Listed entries —

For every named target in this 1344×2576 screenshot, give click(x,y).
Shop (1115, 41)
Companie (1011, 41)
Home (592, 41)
* * *
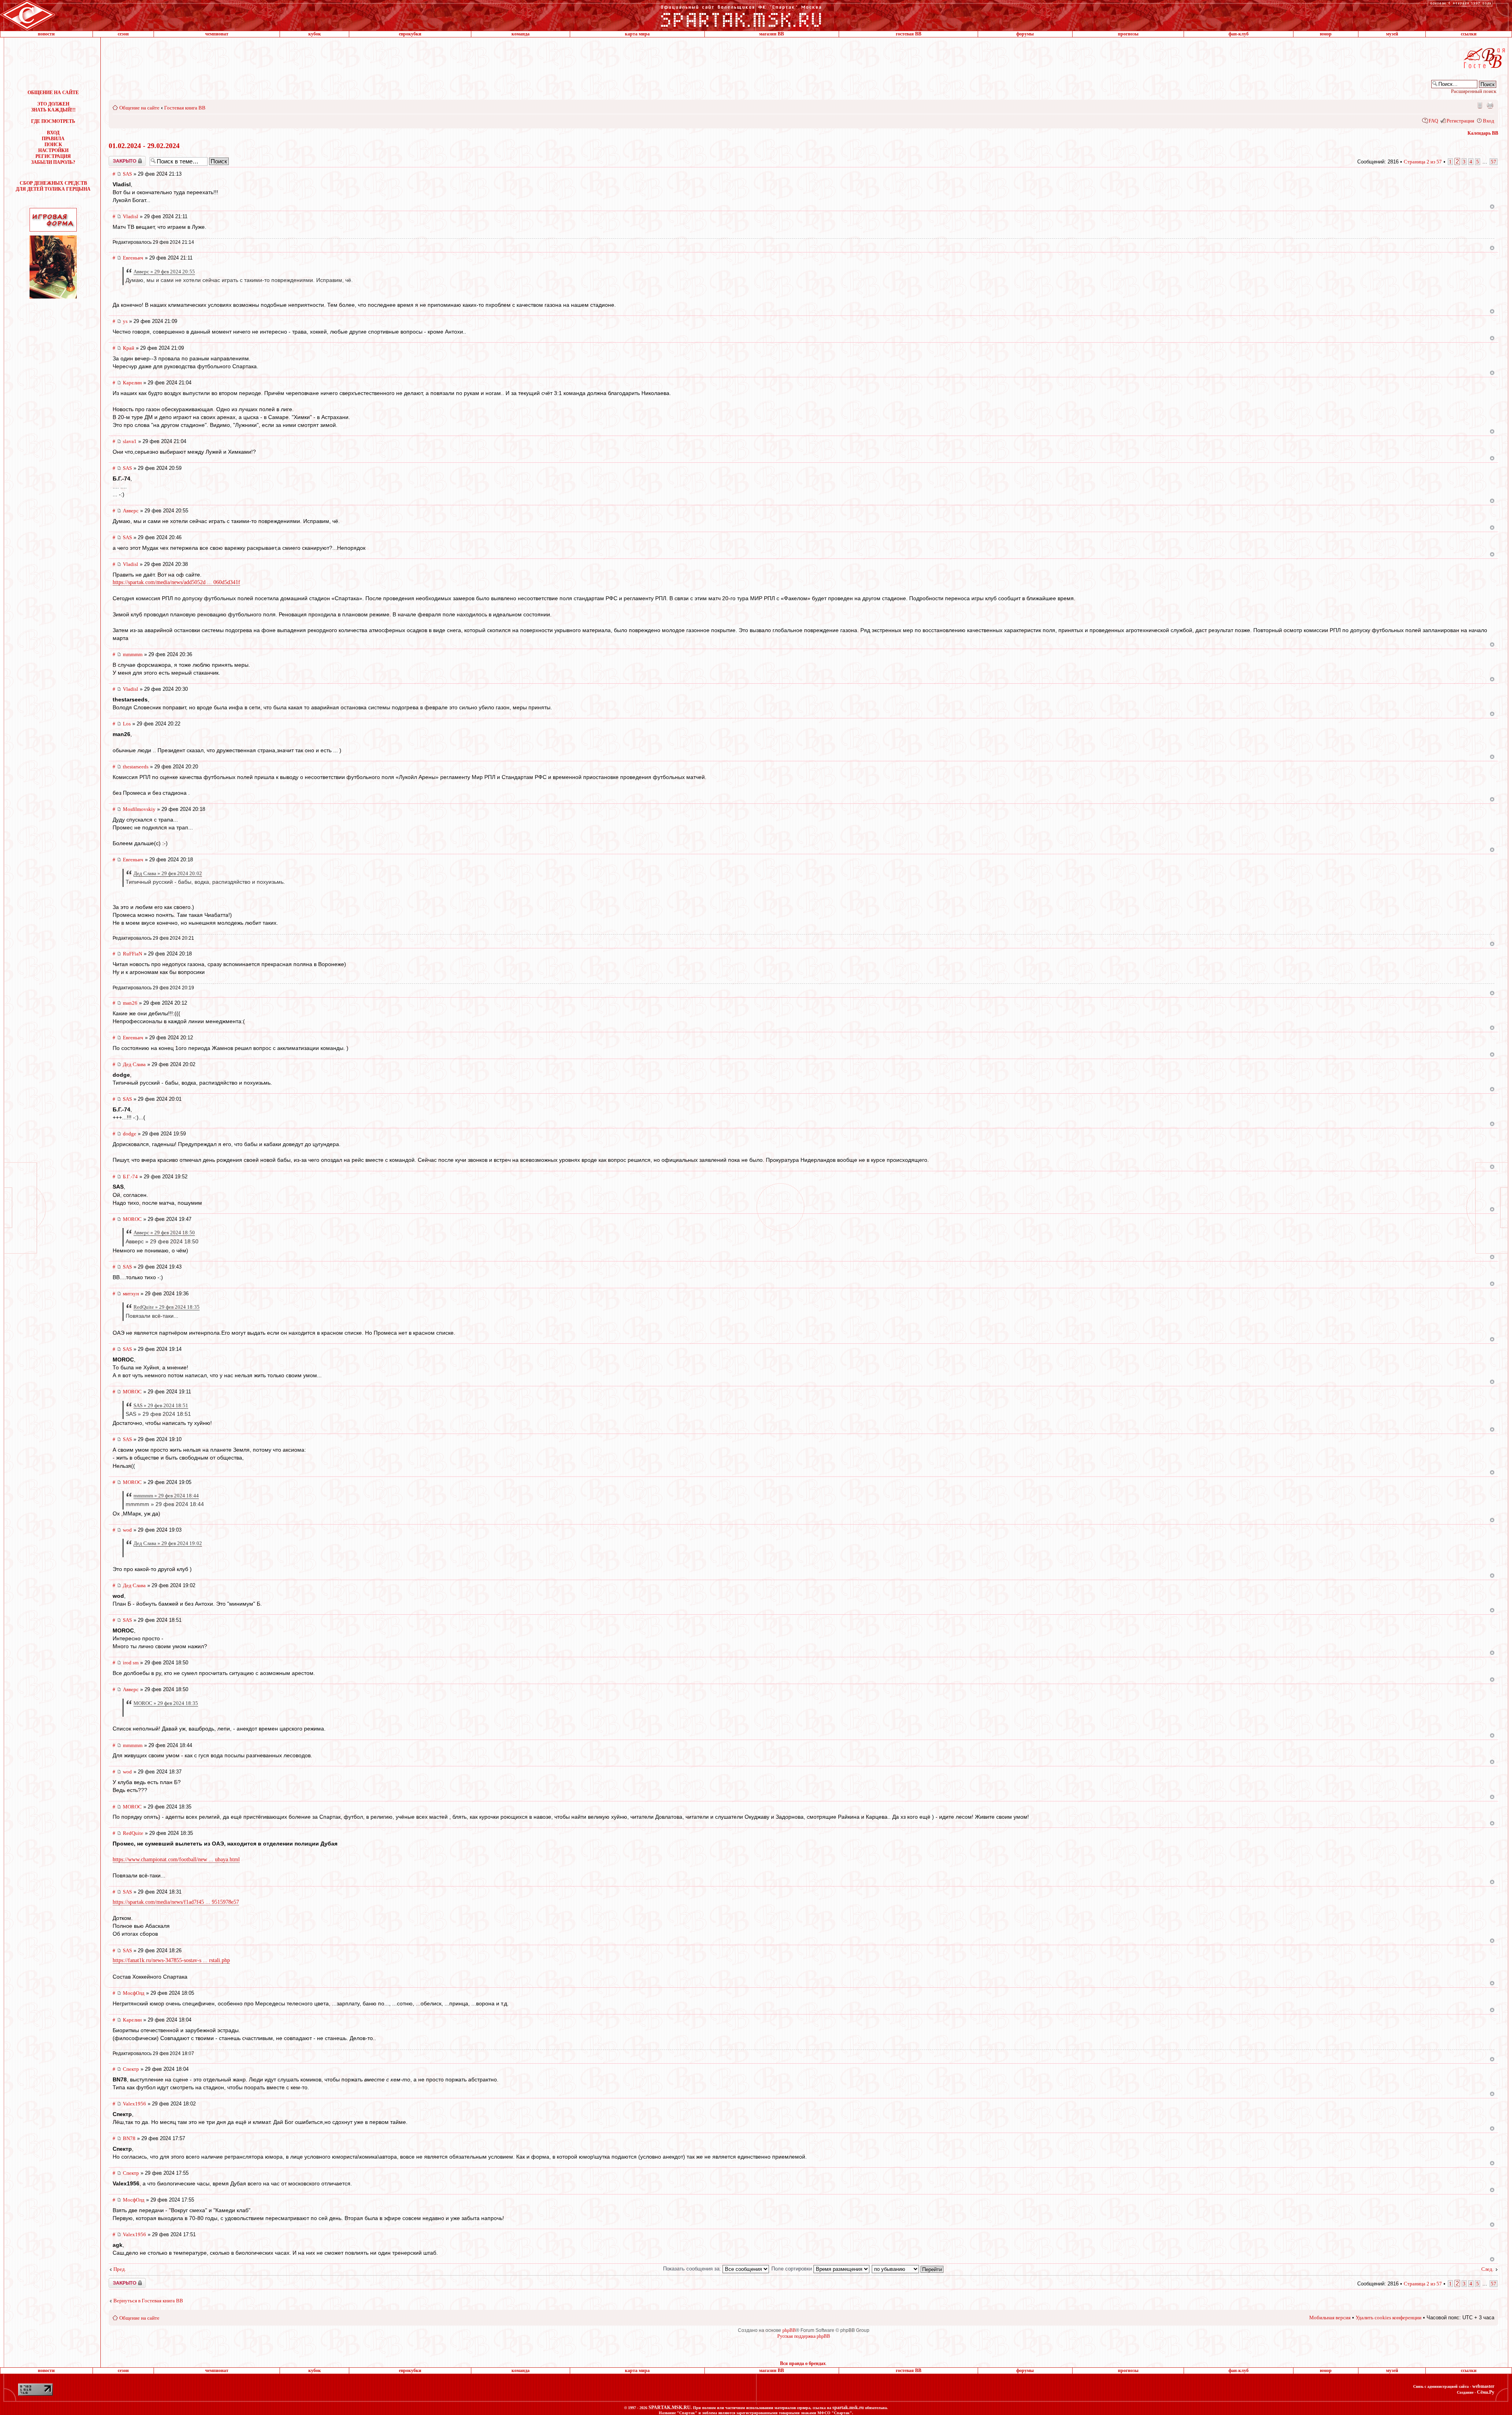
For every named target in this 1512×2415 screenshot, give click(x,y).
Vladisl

Directions —
For this exercise, repeat exactly the lines of the data above from the one with "For every named target in this 1344×2576" down to the one with "Home (592, 41)", both end lines included.

Response area —
For every named target in this 1344×2576 screenshot, give click(x,y).
Shop (1115, 41)
Companie (1011, 41)
Home (592, 41)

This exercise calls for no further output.